Now, I get to explore those thoughts knowing he’d be here if he could. We didn’t choose to end our relationship. He crashed his motorcycle on his way to my house. He never made it. 

There are aspects of this that are similar to a break up. I found this with a quick Google search: 

One type of loss that all of us eventually experience is the loss of a romantic relationship that was very important to us. When we go through that experience, we go through those same stages of grief that we would go through if someone close to us had died. 

Kathryn Vercillo The Five Stages of Grief

I don’t believe in the five stages of grief. It’s too clean cut and neat. Which stage is the lying in bed at 8am, thinking about what he’d be doing if he were here, knowing that here is where he wants to be and where he should be but can’t? Which stage is feeling a grief wave approach and choosing between letting it overtake me or taking a deep breath and repeating my mantra, “acceptance and surrender?”

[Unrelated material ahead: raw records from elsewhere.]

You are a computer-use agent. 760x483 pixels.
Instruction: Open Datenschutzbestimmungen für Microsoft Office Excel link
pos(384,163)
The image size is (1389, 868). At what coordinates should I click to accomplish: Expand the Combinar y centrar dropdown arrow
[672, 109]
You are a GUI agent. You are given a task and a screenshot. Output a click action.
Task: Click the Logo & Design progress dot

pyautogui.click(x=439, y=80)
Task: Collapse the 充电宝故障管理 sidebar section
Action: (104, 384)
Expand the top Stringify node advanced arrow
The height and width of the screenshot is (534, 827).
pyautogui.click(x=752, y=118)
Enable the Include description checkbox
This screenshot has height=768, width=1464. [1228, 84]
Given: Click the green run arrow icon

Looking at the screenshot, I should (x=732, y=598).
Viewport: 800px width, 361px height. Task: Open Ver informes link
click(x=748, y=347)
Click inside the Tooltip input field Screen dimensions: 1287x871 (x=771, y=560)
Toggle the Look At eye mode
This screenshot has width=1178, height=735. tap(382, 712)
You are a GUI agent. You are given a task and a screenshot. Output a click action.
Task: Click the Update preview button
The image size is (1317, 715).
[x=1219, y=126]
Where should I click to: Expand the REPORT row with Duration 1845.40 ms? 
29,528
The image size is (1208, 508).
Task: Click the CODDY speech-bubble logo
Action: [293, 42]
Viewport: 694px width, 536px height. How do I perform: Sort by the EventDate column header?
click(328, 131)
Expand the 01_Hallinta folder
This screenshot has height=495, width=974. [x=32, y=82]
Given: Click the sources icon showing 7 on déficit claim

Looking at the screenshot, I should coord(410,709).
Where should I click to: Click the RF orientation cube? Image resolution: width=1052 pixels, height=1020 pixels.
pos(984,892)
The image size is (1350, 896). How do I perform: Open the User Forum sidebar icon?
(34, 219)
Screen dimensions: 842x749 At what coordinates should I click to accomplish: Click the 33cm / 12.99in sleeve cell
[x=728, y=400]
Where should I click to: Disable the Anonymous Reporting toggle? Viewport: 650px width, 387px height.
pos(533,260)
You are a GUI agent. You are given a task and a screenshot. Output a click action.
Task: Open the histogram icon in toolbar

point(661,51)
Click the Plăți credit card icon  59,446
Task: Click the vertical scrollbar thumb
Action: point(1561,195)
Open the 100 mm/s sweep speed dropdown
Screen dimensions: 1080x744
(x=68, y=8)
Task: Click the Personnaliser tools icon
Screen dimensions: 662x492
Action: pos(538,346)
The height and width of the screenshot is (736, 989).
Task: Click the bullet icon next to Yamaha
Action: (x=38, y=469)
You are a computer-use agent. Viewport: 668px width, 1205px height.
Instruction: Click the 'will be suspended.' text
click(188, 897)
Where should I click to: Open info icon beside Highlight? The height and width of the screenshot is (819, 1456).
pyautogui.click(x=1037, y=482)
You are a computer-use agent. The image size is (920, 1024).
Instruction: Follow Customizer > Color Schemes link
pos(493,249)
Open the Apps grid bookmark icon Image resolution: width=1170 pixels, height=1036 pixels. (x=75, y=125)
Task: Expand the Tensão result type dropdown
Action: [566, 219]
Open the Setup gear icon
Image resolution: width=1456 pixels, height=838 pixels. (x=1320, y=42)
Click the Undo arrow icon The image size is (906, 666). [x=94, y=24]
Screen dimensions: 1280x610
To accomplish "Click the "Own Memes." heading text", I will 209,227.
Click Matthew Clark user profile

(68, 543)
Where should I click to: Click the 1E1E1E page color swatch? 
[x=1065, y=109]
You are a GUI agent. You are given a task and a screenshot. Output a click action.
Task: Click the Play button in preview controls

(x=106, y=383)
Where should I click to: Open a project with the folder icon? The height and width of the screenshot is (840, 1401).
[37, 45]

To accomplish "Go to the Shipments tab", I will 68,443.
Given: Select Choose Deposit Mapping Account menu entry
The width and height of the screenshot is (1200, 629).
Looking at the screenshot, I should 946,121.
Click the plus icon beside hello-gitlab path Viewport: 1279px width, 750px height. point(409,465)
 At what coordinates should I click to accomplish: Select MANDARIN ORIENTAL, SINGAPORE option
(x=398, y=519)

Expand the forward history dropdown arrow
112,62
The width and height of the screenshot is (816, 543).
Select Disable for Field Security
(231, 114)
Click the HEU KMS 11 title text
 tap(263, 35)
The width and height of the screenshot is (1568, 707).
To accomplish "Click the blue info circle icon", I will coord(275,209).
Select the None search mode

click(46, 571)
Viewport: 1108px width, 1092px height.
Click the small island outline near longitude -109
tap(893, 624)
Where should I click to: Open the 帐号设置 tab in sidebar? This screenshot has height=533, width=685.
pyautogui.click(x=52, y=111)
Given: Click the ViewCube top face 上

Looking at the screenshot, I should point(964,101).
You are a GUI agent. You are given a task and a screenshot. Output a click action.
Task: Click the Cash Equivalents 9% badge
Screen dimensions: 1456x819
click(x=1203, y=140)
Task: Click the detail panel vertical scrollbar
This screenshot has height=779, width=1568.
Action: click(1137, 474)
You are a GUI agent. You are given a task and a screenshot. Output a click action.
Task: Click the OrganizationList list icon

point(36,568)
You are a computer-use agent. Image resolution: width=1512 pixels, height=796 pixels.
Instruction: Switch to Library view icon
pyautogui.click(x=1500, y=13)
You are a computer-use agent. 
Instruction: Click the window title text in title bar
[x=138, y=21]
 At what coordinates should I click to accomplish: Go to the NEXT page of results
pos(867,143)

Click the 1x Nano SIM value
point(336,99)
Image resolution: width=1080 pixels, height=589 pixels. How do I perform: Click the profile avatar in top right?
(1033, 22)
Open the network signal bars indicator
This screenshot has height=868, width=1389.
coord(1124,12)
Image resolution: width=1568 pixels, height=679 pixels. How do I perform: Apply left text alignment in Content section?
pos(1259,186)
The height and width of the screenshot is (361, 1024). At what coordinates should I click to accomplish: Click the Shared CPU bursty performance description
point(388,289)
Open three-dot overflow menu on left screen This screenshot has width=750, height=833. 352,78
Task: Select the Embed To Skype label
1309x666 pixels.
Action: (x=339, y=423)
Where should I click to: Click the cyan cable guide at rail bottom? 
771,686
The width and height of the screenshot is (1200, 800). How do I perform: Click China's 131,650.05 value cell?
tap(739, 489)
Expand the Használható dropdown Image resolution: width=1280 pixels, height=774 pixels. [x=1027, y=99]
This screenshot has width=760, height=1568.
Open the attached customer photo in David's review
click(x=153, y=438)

Breaking up sucks. I’ve walked away from lovers I care deeply about but can’t stay in relationship with. It hurts and it takes time. And while there are similarities, there’s no comparing a lover leaving because one of you chose to walk away, and knowing your lover would be in your kitchen waiting to greet you if he were alive. The scary thing is knowing this will happen to many of us. Everyone in long term relationships will one day either die, leaving their partner to grieve them, or be left to grieve their partner. The 50% that are left to live without them will wake up knowing where their lover would be if they were alive, perhaps wishing it were so. 

The scary reality of life is the lack of forever. 

Deep breath. Exhale acceptance and surrender.